Article mis en ligne le 7 septembre 2020

La photographie se déploie sur une double page : une jeune femme blonde, armée jusqu’aux dents, rôde dans quelque vallée des Pyrénées-Orientales. « Mi-poupée, mi-guerrière », écrit Paris Match, propriété du groupe Lagardère. Une « icône », ajoute le journal ; plus encore : « la plus influente des militants prochasse en France » (Femme Actuelle s’empressera de relayer). Au même moment, le métro parisien donne à voir le visage de l’intéressée, quatre mètres par trois, afin de promouvoir une plateforme vidéo entièrement dédiée à la chasse et la pêche : « Chassez vos préjugés », peut lire le passant, sensible, on l’imagine, à semblable trait d’esprit.

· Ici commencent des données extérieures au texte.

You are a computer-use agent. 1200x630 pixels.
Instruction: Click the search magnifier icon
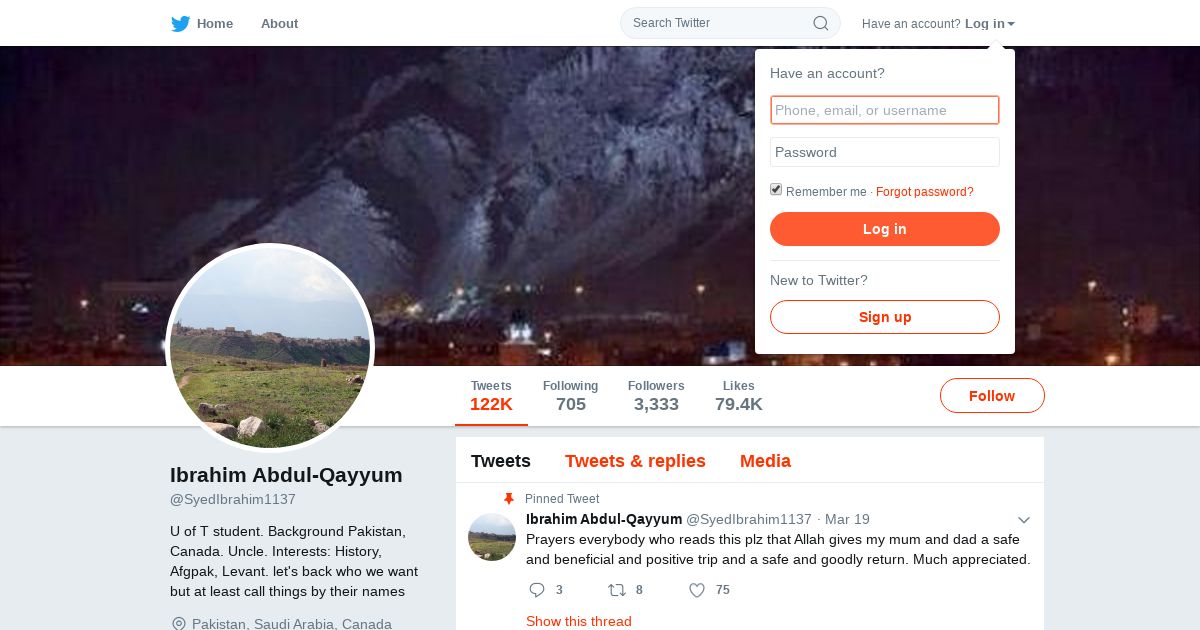tap(820, 23)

En parallèle, la Fédération nationale des chasseurs diffuse quelques clips Internet en vue de « casser les codes ». Sur les huit que compte la série, la moitié met en scène une chasseuse : pour faire face au poids de la vie quotidienne, celle-ci fait l’éloge de la chasse (et, en passant, de la chair morte de chevreuil) ; celle-là assure qu’il est pour elle essentiel de bien « bander » – son arc, s’entend ; celle-ci jure qu’elle devient « inarrêtable » une fois immergée dans la meute d’une chasse à cour ; celle-là, sur le point de partir à la chasse, rappelle à son conjoint qu’il devra, en son absence, passer l’aspirateur et vider le lave-vaisselle...

La disproportion, criante, a de quoi faire sourire : en France, les femmes ne représentent en réalité que 2,2% des titulaires d’une licence.

Un été de combat pour le lobby cynégétique, donc. (...)

En 2018, la Fédération avait déjà tenté de rafraîchir l’image de cette activité, l’année même où une étude Ipsos annonçait que « les Français rejettent massivement la chasse » : les chasseurs, avait-on pu lire dans les couloirs du métro parisien, ne seraient-ils pas les « premiers écologistes » du pays ? Déverser chaque année des milliers de tonnes de plomb dans la nature ne garantit pas nécessairement pareil rang. (...)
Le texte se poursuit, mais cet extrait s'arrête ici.